The good news is a dung beetle’s life is less than three years long.
The bad news is … for the entire time, you have to be a dung beetle.
But the latest bit of redemptive good news is … dung is not your entire world – there’s more. In fact, there’s the entire Milky Way.
Researchers have discovered that dung beetles use the stars to navigate their dung ball placement. But it’s not just a couple of little stars, it’s the center of the Milky way – a strip of light crossing the night sky that apparently gives them the reference point they need to know their dung ball is traveling in a straight line.

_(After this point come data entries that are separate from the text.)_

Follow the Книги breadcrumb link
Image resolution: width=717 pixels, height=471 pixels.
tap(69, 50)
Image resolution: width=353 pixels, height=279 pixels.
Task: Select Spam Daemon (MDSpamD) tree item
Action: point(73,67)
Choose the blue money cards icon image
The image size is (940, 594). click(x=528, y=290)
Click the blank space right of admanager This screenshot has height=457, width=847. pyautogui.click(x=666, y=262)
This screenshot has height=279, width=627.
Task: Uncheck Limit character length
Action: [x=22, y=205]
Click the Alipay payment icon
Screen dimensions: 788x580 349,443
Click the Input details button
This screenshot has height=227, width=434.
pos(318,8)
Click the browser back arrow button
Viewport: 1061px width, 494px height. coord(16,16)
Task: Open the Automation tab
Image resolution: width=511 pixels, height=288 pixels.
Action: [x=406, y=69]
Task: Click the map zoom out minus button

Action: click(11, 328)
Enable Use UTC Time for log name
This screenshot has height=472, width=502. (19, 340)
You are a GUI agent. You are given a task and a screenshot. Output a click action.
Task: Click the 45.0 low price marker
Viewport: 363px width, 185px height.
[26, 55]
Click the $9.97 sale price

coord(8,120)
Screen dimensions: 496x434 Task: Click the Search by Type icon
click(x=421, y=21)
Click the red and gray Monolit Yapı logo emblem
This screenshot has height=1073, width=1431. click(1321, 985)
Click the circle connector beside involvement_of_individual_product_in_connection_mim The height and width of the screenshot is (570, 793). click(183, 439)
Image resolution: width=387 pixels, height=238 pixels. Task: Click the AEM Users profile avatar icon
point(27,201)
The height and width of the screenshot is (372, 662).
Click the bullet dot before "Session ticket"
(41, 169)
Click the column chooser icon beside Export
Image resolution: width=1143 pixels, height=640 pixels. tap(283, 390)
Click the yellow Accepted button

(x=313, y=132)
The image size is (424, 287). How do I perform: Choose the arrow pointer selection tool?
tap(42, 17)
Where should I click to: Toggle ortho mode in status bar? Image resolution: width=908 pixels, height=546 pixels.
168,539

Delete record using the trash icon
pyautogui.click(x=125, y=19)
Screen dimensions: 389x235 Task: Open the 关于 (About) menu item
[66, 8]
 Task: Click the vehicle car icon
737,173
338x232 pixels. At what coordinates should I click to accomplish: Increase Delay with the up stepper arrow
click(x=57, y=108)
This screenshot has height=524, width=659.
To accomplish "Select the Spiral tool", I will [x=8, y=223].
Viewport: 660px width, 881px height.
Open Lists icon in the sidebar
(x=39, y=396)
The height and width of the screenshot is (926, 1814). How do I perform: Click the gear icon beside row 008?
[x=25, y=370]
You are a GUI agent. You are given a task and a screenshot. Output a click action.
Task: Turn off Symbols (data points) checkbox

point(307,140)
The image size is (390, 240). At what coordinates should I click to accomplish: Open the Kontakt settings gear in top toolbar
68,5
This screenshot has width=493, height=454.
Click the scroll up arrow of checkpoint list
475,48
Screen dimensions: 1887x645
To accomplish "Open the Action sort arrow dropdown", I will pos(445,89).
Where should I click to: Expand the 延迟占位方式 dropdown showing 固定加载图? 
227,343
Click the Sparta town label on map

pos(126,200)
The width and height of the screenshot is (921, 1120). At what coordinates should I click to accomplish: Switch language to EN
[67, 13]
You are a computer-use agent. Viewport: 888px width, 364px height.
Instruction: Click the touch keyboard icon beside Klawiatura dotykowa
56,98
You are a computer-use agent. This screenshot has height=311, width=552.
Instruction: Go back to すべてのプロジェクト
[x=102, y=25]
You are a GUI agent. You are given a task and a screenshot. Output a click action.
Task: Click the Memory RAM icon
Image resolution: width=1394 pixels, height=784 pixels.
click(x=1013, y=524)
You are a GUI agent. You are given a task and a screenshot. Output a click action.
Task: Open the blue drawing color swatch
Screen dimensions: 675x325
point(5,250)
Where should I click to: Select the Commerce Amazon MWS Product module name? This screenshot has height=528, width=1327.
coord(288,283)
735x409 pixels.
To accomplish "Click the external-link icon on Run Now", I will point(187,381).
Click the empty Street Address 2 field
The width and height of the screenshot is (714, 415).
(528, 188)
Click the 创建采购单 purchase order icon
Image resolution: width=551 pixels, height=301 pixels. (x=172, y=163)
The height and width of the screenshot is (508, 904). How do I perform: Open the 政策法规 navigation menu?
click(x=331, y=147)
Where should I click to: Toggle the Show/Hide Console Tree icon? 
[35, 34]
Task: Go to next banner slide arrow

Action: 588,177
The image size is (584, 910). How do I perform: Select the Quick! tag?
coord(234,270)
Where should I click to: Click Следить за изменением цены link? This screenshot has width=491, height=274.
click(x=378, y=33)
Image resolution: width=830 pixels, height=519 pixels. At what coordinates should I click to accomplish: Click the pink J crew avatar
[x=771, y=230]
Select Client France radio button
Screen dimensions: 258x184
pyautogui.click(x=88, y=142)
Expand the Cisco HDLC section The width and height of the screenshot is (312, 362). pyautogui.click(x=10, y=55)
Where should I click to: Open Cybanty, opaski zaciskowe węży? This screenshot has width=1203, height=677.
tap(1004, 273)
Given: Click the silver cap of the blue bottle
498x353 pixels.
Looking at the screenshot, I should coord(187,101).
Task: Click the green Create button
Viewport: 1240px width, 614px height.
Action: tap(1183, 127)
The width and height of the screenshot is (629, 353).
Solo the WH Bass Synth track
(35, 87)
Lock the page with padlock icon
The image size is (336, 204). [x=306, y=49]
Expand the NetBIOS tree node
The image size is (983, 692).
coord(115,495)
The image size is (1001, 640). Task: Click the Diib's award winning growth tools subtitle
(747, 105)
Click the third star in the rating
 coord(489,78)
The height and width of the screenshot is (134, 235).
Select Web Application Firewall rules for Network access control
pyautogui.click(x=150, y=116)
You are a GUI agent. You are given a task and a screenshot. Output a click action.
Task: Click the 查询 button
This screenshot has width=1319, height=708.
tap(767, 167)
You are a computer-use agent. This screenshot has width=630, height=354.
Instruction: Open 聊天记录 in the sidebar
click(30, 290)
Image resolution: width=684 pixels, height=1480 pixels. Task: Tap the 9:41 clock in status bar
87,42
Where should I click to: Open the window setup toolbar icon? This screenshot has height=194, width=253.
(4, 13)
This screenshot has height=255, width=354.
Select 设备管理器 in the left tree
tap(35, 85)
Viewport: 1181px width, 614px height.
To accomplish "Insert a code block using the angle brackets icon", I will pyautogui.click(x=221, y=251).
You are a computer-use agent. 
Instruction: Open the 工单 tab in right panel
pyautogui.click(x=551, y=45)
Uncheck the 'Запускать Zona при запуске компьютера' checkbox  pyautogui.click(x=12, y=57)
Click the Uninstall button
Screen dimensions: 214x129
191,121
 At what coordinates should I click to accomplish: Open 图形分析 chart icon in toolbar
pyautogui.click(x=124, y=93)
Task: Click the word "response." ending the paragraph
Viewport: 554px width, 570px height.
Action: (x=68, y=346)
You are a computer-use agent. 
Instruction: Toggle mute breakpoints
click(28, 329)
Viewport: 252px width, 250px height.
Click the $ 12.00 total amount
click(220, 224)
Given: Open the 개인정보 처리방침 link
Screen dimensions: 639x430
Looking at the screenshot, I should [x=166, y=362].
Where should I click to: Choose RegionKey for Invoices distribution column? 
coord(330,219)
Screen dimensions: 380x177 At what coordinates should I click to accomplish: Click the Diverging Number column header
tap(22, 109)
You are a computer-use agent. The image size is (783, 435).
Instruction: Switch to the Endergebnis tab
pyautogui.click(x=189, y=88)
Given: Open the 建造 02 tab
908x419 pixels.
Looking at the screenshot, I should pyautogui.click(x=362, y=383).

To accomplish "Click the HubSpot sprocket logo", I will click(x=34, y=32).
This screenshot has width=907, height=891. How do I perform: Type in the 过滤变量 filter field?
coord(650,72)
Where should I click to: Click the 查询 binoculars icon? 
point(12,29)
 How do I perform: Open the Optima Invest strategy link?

And by “dung ball”, I mean “your day’s work”, whatever that is. And pushing it in a straight line is quite an achievement. I’ve been putting my shoulder to various dung balls around for almost 40 years, and I can say with certainty that they haven’t traveled in anything like a straight line. I’m certain I’ve done some curlicues and loop-de-loops, and for quite a long time sat still in the very same place. But dung beetles reckon by the stars, and their efforts are rewarded with measurable progress. If a beetle veers off course, it climbs up on top of its dung ball and does a little “dance”, by which it gets its bearings and resumes its task.
I assume dung beetles will remain here after we’re gone because everything poops, and a key factor in survival is to have steady work. But in 4 billion years, when The Milky Way collides with the Andromeda Galaxy, the beetle’s sky-marker will be re-arranged. Will that signal the Dung Ball Apocalypse?
When you feel you are headed off-course, how do you find the right direction?
Too profound for me to respond to at the moment….
I suspect that the fact that I don’t have a ready answer to the question is part of my problem:)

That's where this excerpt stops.